▸ PROVIDED MATERIAL
********

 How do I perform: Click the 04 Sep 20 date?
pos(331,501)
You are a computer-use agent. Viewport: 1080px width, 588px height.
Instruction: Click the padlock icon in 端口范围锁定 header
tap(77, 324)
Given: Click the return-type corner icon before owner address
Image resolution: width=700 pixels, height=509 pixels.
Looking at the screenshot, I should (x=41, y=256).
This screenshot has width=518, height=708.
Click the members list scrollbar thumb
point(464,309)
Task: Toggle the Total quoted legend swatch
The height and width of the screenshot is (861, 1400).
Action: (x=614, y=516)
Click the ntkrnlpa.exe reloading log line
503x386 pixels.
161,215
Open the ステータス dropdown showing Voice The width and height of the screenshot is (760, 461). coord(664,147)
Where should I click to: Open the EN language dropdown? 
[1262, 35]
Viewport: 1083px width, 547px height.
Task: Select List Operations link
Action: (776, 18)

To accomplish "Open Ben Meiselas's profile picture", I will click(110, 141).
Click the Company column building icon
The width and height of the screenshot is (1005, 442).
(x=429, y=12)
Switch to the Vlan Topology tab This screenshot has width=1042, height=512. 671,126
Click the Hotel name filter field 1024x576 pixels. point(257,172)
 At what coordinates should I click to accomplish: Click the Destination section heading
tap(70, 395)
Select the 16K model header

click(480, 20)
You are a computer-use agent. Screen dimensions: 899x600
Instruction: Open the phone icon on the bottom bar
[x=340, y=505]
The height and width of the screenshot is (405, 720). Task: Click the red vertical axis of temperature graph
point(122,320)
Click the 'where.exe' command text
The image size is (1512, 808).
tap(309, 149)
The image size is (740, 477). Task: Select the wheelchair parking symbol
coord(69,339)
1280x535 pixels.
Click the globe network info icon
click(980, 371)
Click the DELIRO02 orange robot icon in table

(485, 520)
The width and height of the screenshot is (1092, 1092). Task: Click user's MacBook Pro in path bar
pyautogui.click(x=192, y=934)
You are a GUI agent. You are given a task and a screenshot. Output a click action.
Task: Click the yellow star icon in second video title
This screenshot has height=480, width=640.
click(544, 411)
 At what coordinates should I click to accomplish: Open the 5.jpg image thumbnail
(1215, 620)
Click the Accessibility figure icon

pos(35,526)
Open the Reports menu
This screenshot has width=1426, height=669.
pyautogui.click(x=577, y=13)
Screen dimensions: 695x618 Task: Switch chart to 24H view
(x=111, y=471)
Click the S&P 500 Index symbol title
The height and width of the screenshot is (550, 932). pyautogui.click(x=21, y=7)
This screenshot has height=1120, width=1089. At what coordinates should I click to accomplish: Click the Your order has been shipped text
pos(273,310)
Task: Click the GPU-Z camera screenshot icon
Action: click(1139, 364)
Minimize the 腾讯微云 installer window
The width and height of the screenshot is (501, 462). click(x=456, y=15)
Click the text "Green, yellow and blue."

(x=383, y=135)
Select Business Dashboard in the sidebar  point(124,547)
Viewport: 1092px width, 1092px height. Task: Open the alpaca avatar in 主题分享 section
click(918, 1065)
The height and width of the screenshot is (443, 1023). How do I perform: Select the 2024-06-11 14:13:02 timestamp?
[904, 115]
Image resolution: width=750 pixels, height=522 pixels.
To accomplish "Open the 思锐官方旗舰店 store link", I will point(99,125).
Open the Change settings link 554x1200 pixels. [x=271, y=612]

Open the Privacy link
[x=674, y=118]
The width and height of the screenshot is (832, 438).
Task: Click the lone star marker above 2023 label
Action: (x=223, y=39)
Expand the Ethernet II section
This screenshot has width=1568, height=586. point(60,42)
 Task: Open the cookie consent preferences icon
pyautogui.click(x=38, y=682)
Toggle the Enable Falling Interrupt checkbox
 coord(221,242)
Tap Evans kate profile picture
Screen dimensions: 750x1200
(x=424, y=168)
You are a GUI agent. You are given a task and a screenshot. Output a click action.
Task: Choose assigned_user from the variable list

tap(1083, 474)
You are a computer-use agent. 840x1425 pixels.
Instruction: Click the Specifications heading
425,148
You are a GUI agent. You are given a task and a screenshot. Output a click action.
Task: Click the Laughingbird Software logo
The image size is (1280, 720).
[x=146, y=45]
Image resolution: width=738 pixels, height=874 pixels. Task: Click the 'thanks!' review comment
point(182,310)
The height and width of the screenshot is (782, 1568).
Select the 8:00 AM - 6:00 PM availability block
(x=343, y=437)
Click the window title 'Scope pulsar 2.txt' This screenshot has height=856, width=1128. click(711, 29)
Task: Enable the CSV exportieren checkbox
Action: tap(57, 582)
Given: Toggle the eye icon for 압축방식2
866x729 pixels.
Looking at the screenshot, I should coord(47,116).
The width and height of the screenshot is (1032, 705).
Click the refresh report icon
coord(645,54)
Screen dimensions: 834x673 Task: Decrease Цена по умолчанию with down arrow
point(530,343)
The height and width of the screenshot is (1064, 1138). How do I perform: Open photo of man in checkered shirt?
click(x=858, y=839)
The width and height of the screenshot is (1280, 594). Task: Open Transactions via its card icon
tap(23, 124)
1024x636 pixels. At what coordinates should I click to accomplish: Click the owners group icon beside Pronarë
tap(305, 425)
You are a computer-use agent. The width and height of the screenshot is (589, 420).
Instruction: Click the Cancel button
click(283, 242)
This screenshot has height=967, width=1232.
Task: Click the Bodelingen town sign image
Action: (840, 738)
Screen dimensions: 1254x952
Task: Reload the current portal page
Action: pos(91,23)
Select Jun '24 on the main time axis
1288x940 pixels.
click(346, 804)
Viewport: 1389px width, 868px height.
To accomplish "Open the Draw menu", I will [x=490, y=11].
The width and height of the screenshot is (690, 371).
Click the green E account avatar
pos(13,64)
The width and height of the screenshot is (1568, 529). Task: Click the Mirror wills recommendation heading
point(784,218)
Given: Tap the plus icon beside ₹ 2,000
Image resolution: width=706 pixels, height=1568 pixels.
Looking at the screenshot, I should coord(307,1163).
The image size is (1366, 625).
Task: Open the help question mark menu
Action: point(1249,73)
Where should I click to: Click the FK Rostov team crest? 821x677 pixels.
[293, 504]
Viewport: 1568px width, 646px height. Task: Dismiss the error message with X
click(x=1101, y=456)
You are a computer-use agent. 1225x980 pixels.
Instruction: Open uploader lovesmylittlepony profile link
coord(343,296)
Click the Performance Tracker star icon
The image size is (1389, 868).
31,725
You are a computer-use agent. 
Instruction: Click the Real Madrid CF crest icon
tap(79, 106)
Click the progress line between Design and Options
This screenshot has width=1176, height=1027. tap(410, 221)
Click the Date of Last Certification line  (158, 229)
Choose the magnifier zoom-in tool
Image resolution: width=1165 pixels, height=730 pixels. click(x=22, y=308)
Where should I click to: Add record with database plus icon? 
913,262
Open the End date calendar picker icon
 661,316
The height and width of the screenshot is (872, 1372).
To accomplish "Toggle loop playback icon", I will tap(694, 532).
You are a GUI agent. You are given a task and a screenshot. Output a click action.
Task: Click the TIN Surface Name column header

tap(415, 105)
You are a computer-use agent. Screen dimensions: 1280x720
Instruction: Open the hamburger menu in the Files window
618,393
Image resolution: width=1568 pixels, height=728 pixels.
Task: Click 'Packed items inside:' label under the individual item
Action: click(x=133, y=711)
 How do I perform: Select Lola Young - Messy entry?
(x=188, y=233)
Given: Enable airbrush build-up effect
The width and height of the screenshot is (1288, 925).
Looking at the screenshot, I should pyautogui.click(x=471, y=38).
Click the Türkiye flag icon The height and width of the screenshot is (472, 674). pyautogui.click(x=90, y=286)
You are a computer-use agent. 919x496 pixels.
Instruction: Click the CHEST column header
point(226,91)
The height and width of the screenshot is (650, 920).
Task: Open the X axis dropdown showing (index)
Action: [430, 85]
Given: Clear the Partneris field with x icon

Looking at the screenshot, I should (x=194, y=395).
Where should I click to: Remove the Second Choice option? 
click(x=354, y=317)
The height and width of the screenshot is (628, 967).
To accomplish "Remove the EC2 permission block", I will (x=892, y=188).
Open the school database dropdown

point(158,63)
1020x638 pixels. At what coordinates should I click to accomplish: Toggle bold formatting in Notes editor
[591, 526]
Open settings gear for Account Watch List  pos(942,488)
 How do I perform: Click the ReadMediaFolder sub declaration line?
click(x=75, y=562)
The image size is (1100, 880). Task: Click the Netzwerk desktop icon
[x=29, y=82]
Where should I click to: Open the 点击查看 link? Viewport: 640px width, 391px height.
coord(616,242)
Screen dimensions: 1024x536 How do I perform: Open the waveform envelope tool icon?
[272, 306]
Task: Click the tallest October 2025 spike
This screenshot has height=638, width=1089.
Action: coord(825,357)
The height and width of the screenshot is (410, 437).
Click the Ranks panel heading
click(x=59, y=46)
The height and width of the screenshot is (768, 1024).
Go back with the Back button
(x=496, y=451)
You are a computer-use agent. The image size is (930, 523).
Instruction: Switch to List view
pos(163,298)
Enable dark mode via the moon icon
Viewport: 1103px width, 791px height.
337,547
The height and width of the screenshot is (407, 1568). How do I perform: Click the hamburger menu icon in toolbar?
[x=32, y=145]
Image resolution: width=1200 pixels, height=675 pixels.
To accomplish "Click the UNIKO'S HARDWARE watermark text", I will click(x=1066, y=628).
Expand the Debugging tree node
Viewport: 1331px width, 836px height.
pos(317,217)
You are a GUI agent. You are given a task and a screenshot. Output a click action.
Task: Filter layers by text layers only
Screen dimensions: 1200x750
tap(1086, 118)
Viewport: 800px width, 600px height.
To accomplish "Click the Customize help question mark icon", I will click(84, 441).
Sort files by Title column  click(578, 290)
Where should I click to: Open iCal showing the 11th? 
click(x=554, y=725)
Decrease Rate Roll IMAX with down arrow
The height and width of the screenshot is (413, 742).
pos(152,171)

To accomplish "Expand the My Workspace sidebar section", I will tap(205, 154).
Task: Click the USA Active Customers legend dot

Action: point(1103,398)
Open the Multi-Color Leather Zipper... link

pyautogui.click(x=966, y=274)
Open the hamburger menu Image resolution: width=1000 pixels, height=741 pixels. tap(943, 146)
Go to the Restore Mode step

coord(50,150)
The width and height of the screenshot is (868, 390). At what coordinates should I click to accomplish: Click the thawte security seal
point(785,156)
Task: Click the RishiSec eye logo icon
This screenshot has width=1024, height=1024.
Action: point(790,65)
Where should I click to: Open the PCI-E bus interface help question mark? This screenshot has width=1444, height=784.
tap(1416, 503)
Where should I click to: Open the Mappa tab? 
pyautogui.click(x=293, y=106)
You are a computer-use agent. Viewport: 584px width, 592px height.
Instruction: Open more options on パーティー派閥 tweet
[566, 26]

********

▸ WHAT TO WORK ON
In the data above, find the line that contains "Open the End date calendar picker icon" and the line that contains "The height and width of the screenshot is (628, 967).". Repeat exactly those lines and every line between them, and only those.

▸ OUTPUT FOR THIS EXERCISE
Open the End date calendar picker icon
 661,316
The height and width of the screenshot is (872, 1372).
To accomplish "Toggle loop playback icon", I will tap(694, 532).
You are a GUI agent. You are given a task and a screenshot. Output a click action.
Task: Click the TIN Surface Name column header

tap(415, 105)
You are a computer-use agent. Screen dimensions: 1280x720
Instruction: Open the hamburger menu in the Files window
618,393
Image resolution: width=1568 pixels, height=728 pixels.
Task: Click 'Packed items inside:' label under the individual item
Action: click(x=133, y=711)
 How do I perform: Select Lola Young - Messy entry?
(x=188, y=233)
Given: Enable airbrush build-up effect
The width and height of the screenshot is (1288, 925).
Looking at the screenshot, I should pyautogui.click(x=471, y=38).
Click the Türkiye flag icon The height and width of the screenshot is (472, 674). pyautogui.click(x=90, y=286)
You are a computer-use agent. 919x496 pixels.
Instruction: Click the CHEST column header
point(226,91)
The height and width of the screenshot is (650, 920).
Task: Open the X axis dropdown showing (index)
Action: [430, 85]
Given: Clear the Partneris field with x icon

Looking at the screenshot, I should (x=194, y=395).
Where should I click to: Remove the Second Choice option? 
click(x=354, y=317)
The height and width of the screenshot is (628, 967).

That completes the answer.